» **Record excerpts**
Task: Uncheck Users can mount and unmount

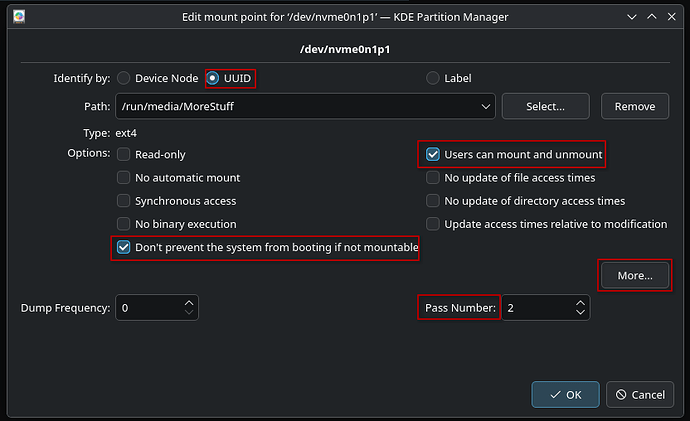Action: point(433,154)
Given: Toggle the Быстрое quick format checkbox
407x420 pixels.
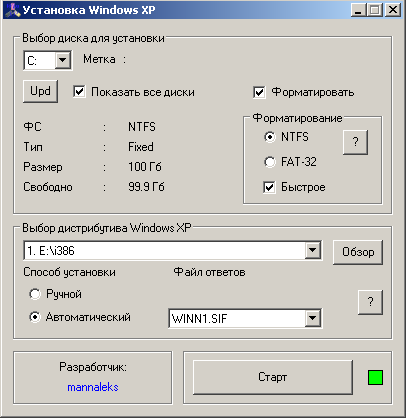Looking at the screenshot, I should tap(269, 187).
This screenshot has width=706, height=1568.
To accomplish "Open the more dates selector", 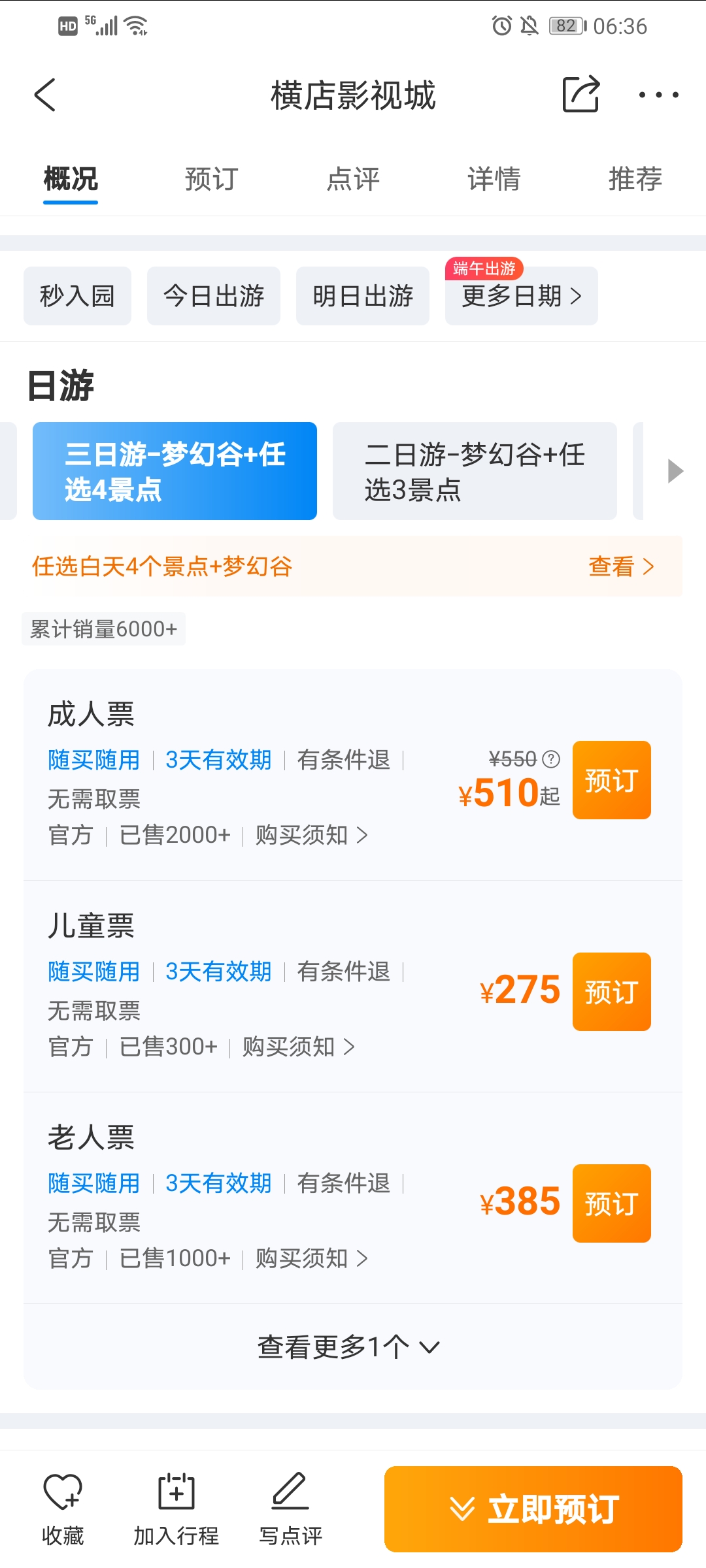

» **Aim of the task**
Because only the text is wanted, repeat all the entries exactly and leave out the pictures.

» **Task result**
Task: Uncheck Users can mount and unmount

Action: point(433,154)
Given: Toggle the Быстрое quick format checkbox
407x420 pixels.
Looking at the screenshot, I should tap(269, 187).
This screenshot has width=706, height=1568.
To accomplish "Open the more dates selector", 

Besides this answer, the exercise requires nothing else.